У него не было и этого. Только созерцание через мониторы и сфору в Катотеросе. Холодное и чистое.
Как я.
И это исчерпывающая правда. Ему казалось, что каждое следующее столетие становилось все тяжелее и тяжелее. Подобно Ашерону, он все больше и больше терял человечность. Это была одна из причин, почему для него так важно было попытаться спасти Кироса. Впервые за эти века его по-настоящему что-то тронуло.
Он действительно желал уберечь старого друга.
Но ему пока придется подождать. Он почувствовал, что занимается рассвет.
Дейнджер взглянула в окно, как будто тоже поняла это. — Уже слишком поздно. Я, пожалуй, пойду.
Он кивнул, она оставила его одного.
Не успела она скрыться из виду, как к нему вернулось раздражающее ощущение слежки.

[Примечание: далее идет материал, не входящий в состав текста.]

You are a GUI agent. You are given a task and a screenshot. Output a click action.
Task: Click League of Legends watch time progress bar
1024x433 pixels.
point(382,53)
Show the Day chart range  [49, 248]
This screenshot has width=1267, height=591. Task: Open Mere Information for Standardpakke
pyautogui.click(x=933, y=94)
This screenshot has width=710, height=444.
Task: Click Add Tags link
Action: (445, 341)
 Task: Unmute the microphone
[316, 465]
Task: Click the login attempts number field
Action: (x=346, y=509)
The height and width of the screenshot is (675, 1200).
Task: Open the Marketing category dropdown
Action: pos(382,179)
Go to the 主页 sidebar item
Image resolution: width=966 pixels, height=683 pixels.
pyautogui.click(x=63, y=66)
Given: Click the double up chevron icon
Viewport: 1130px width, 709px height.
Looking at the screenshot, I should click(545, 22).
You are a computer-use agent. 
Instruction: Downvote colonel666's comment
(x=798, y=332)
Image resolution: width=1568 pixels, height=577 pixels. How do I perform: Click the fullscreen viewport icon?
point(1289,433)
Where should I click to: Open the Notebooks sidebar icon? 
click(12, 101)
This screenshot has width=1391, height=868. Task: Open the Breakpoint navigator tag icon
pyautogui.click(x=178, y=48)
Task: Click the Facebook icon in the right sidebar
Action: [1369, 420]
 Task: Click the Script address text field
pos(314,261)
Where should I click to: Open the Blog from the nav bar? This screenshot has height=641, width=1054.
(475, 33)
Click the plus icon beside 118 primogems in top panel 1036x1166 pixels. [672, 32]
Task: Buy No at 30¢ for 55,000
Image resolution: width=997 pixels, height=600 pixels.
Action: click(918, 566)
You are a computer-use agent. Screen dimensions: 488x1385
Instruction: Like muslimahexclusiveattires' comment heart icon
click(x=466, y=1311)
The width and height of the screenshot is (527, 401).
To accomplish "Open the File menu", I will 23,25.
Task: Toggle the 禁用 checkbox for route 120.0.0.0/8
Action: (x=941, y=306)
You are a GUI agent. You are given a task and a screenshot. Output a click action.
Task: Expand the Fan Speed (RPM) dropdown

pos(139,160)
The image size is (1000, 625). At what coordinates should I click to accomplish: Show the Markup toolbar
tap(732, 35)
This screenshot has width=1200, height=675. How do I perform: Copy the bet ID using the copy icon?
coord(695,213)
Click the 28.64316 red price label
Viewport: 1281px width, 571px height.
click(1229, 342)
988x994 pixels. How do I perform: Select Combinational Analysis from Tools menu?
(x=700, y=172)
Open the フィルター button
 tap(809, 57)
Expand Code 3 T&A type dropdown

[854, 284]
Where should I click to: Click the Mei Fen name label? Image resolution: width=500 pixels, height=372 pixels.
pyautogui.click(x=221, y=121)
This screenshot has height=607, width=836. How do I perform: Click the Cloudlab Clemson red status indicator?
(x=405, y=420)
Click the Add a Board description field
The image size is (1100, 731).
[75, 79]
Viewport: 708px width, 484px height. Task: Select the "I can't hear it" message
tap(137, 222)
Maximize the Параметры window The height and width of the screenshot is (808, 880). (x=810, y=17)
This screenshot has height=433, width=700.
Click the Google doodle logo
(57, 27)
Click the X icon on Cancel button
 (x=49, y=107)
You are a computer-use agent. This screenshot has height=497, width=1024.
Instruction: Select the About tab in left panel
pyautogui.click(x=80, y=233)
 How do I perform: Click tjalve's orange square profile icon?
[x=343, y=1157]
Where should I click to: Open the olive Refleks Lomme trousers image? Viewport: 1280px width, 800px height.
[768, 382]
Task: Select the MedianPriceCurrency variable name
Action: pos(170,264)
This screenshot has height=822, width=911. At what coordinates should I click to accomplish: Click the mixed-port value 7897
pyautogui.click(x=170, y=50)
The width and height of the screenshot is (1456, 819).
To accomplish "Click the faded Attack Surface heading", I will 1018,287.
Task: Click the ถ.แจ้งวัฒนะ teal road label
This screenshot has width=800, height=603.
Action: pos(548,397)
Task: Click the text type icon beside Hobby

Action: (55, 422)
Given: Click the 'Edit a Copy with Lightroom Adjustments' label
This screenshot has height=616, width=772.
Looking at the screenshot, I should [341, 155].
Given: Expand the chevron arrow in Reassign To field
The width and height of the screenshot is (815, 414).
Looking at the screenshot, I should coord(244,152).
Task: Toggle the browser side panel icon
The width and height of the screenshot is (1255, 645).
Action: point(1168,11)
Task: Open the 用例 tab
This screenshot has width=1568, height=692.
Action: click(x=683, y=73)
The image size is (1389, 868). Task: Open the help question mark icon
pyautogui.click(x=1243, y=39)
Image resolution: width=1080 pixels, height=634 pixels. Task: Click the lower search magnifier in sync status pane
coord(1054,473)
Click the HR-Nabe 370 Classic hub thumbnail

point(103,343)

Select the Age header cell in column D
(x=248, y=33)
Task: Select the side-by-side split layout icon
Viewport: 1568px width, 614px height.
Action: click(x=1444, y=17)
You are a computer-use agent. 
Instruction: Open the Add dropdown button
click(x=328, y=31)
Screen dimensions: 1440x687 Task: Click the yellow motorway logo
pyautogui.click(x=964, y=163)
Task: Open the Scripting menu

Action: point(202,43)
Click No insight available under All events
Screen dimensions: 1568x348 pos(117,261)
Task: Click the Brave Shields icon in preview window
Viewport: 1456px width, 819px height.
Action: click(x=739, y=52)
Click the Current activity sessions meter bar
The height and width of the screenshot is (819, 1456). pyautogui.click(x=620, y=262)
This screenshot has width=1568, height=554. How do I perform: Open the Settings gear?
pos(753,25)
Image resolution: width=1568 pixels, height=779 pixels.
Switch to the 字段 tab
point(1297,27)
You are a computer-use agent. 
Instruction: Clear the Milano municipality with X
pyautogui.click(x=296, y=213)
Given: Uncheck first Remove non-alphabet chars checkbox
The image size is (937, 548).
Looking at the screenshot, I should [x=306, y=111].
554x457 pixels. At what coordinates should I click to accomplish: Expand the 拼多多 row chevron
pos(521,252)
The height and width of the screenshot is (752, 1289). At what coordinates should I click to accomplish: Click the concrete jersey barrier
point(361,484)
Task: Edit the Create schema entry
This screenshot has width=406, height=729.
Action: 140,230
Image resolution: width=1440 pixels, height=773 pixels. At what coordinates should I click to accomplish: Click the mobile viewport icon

Алексион беспокойно потер затылок. — Клянусь, Сими, если это ты путаешь меня, я не стану блокировать твои кредитки. Я сотру их в порошок.
ГЛАВА 9
Дейджер провела беспокойный день в кровати, пытаясь поспать, и, в конце концов, обнаружила тщетность этого стремления. Еще не было шести вечера, когда она встала — сердце колотилось, мысли смешались от жутких картин.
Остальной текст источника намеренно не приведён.